▸ **ACTIVITY**
Reproduce the lines of the items verbatim, starting with the line that contains "has height=444, width=720." and ending with the line that contains "at that location.", both included, and leave the pictures out of your answer.

▸ **SUPPLIED RECORDS**
━━━━━━

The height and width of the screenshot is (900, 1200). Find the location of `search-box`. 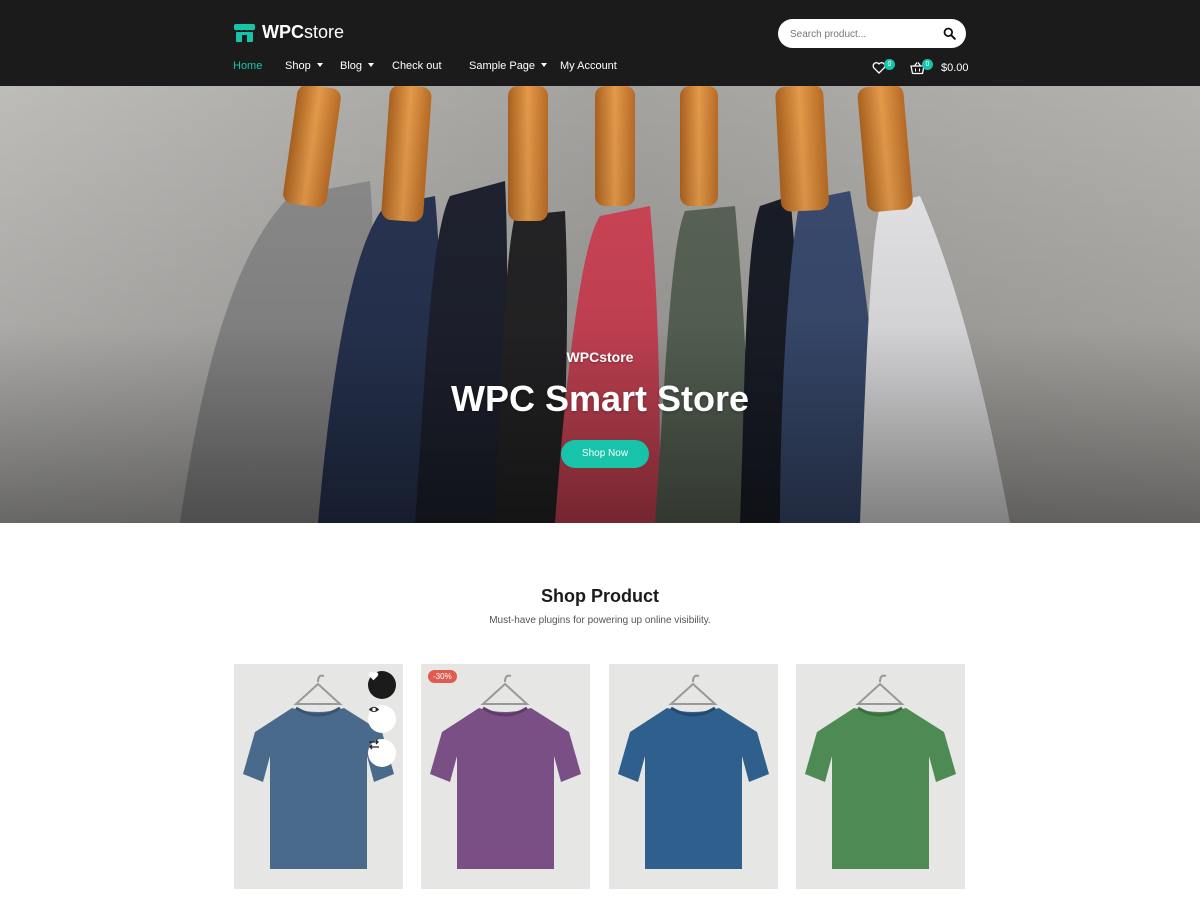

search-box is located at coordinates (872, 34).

━━━━━━

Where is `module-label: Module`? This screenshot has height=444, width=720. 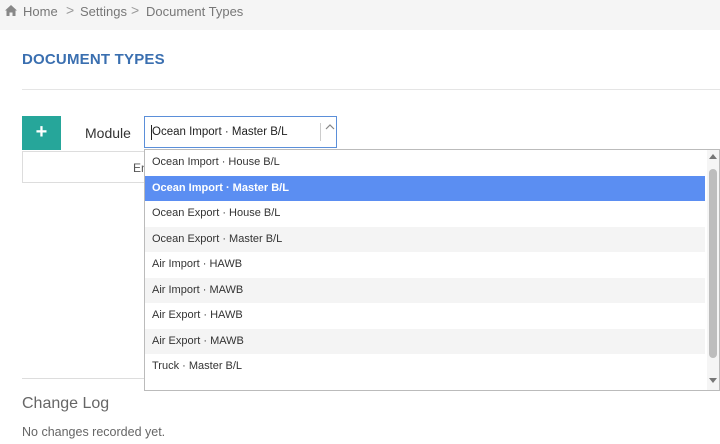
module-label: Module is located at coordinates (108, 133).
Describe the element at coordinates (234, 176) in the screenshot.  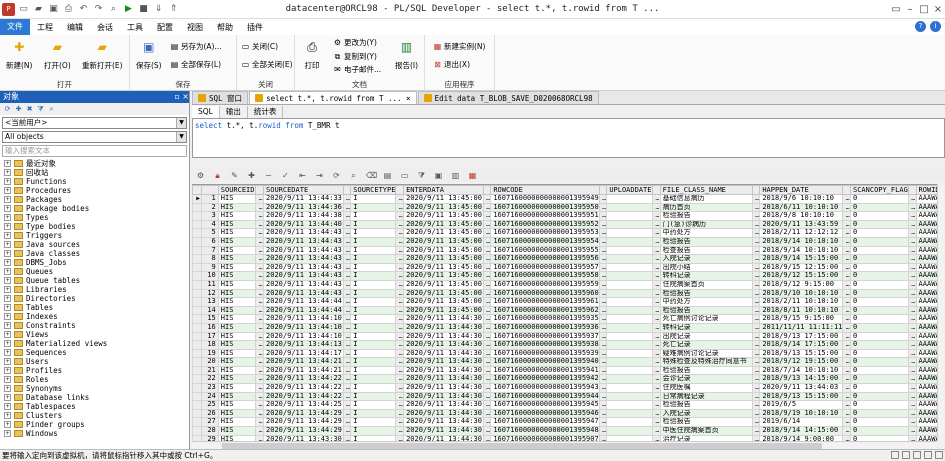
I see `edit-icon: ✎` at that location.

━━━━━━

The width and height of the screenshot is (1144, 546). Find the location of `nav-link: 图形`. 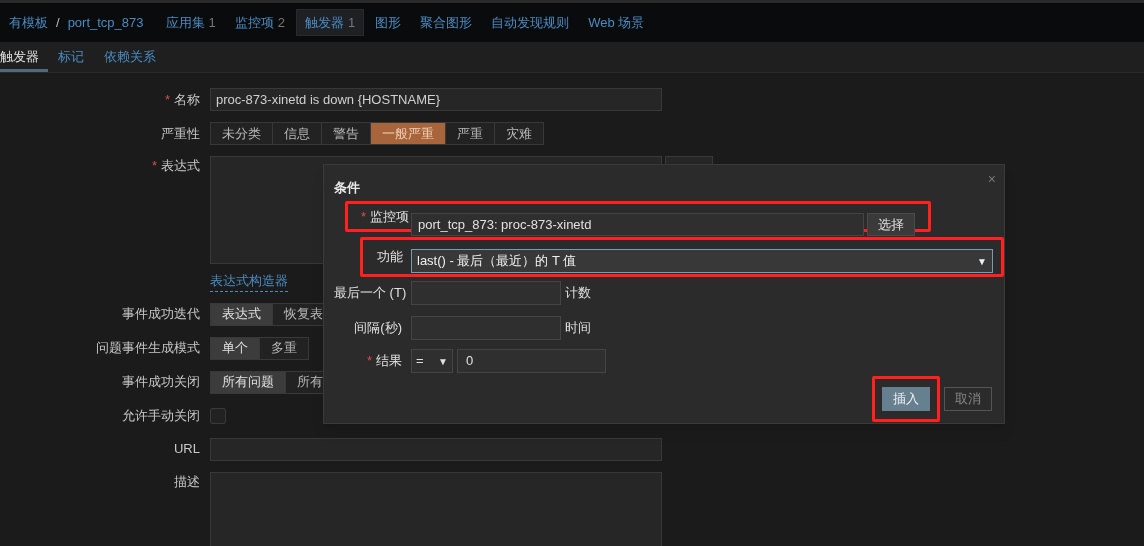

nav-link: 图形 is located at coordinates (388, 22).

━━━━━━

▸ **REPLY**
Where is `module-label: Module`? This screenshot has height=444, width=720. 
module-label: Module is located at coordinates (108, 133).
Describe the element at coordinates (234, 176) in the screenshot.  
I see `edit-icon: ✎` at that location.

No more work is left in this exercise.